Yaşayan İnsan Hazinesi Neşet Ertaş’a Veda
Bozkırın Tezenesi, Bozlak Ustası Büyük Ozan Neşet Ertaş, Kırşehir’de babasının mezarına defnedilecek.
Tedavi gördüğü hastanede dün sabah vefat eden Ozan Neşet Ertaş’ın cenazesi defnedilmek üzere, memleketi Kırşehir’e götürülmek için THY’ye ait tarifeli uçakla Ankara’ya getirildi.
Havaalanında gazetecilere açıklama yapan Kültür ve Turizm Bakanı Ertuğrul Günay, “binbir renkli kültür gök kubbemizin en yüce direklerinden birisi” olarak nitelendirdiği Neşet Ertaş’ın, fani dünyadan ayrıldığını belirterek, “Bütün kalbimle şuna inanıyorum, sesiyle, sazıyla, sözüyle, şiiriyle, duygularıyla, muhayyilesiyle ülkelerin, toplumların kültür yaşamına büyük eserler katmış insanlar sadece bu yalan dünyadan ayrılırlar, ölmezler. Onu bugün gerçek anlamıyla ebediyete uğurladığımızı düşünüyorum, sonsuz rahmet diliyorum. Ailesine, bütün sevenlerine dayanma gücü, sabır diliyorum” dedi.

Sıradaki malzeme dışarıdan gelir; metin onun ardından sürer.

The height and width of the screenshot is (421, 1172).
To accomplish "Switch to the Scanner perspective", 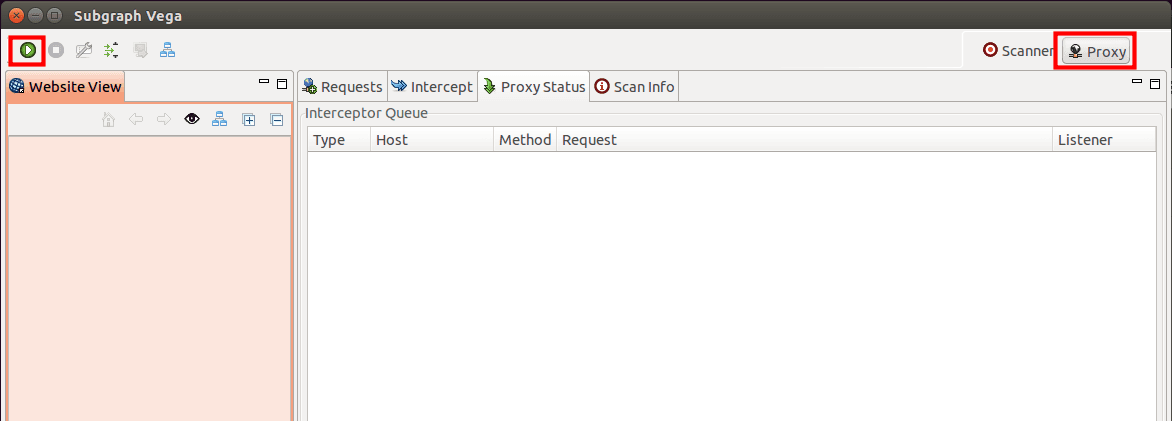I will pos(1017,51).
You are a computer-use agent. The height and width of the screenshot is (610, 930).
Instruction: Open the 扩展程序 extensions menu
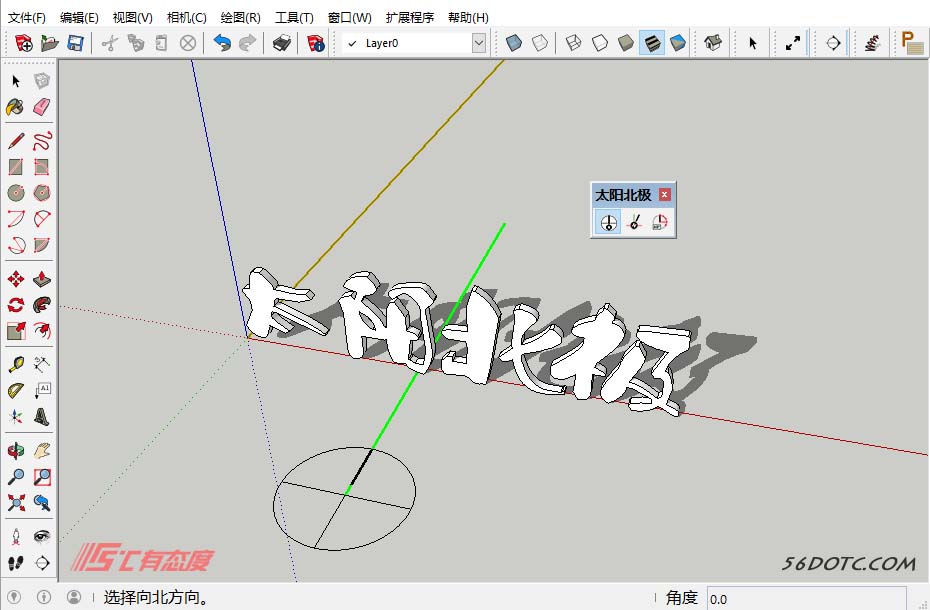pos(409,17)
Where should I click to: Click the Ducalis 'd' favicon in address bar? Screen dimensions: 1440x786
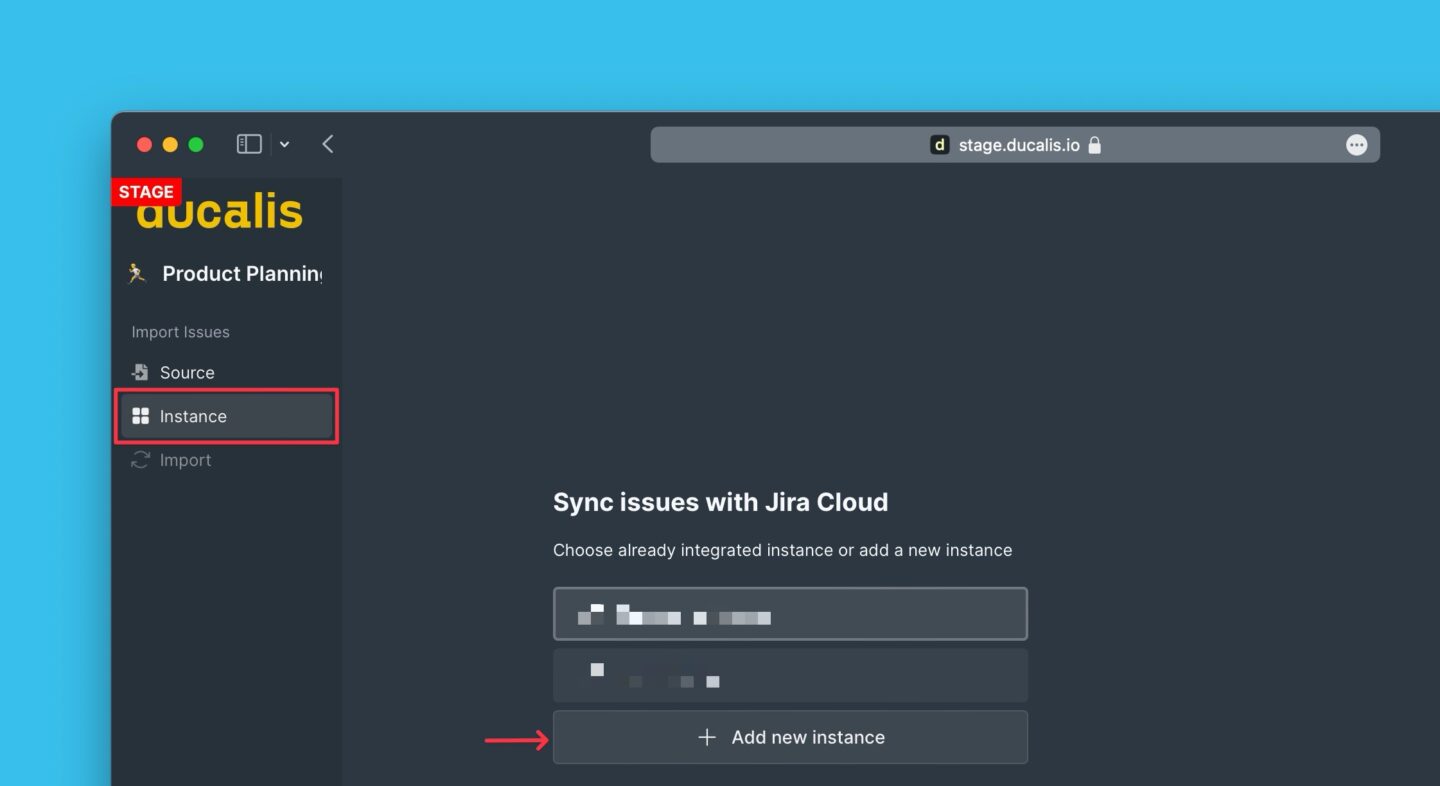click(939, 145)
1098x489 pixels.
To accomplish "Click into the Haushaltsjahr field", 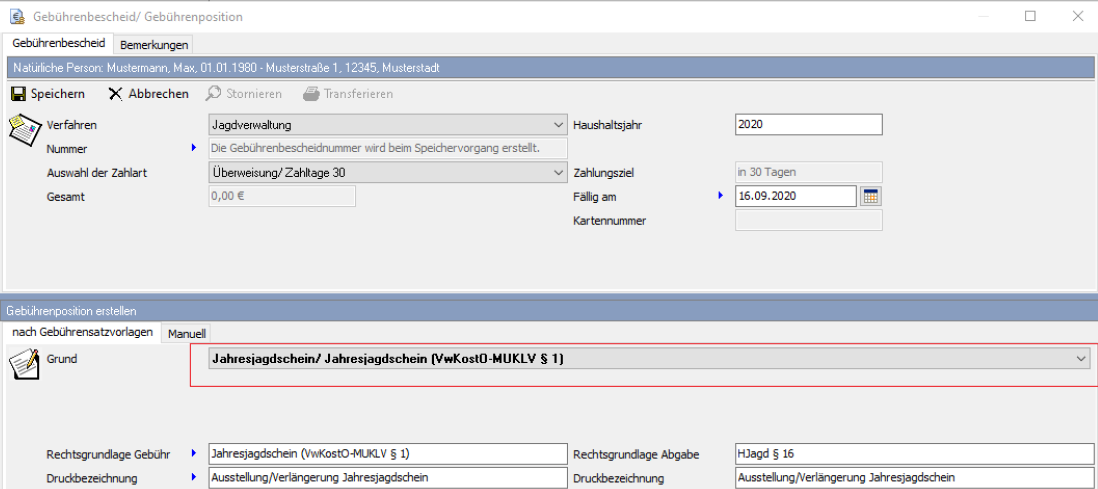I will (x=808, y=125).
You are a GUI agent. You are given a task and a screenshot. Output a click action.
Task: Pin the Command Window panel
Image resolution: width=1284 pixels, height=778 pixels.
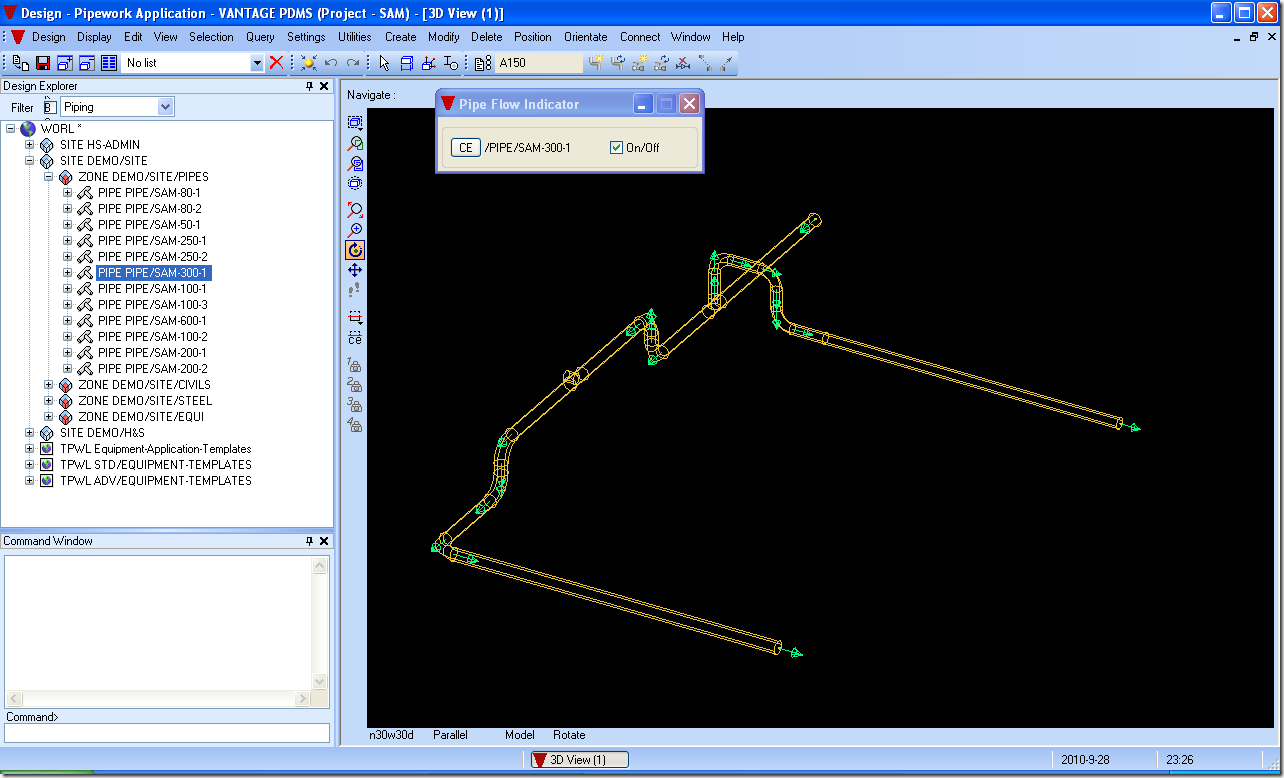(310, 541)
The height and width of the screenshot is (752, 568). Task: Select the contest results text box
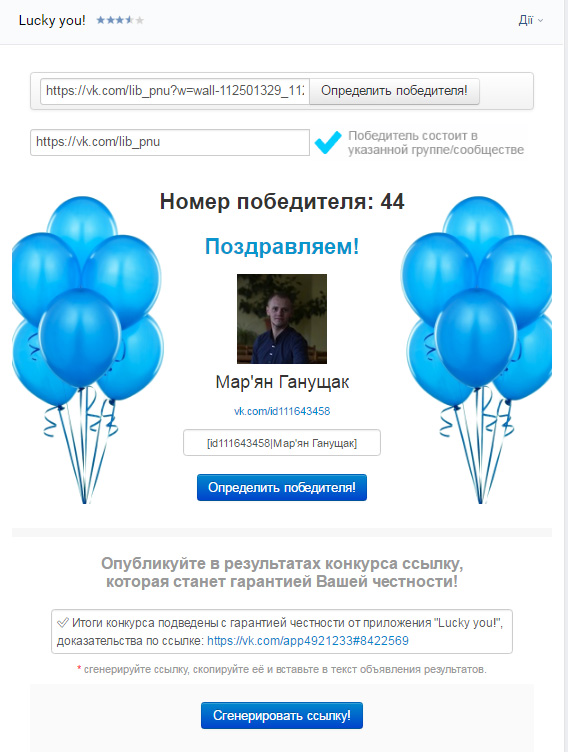point(282,632)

Neşet Ertaş’ın oğlu Hüseyin Ertaş ise “Bütün sevenleri sağ olsun, var olsun. O bizden çıktık artık” diye konuştu. Ertaş, babası Neşet Ertaş’ın cenazesine gösterilen ilgiden dolayı da teşekkür etti.
Babası saz ustası Muharrem Ertaş’ın oğlu olarak 1938 yılında Kırşehir’de doğan Neşet Ertaş, ilkokula gittiği yıllarda önce keman, sonra da bağlama çalmayı öğrendi. Babası Muharrem Ertaş ile birlikte yörenin düğünlerinde sazı ile çalıp sesi ile türküler söylemeye başladı. Neşet Ertaş, etkilendiği tek kişinin babası Muharrem Ertaş olduğunu söyler. Kendi ifadesi ile bunu şu şekilde ifade eder; “Babamla ben aynı ruhun insanlarıyız.“
Ozan Neşet Ertaş kimdir?
Neşet Ertaş, 1950’li yılların sonunda İstanbul’a gelerek ilk plağını “Neden Garip Garip Ötersin Bülbül” adı ile babası Muharrem Ertaş’a ait bir türküyle çıkardı. Halk tarafından çok beğenilen bu plağı ardından diğer plak, kaset ve halk konserleri takip eder. Daha sonra Neşet Ertaş Ankara’ya yerleşir. Burada yaşadığı sağlık sorunları nedeniyle kardeşinin daveti üzerine Almanya’ya gider. Çocuklarının eğitimi ve sanatsal çalışmalarından dolayı uzun bir süre Almanya’da kalan Neşet Ertaş, 2000 yılında İstanbul’da verdiği konserle sahne hayatına geri dönmüştür.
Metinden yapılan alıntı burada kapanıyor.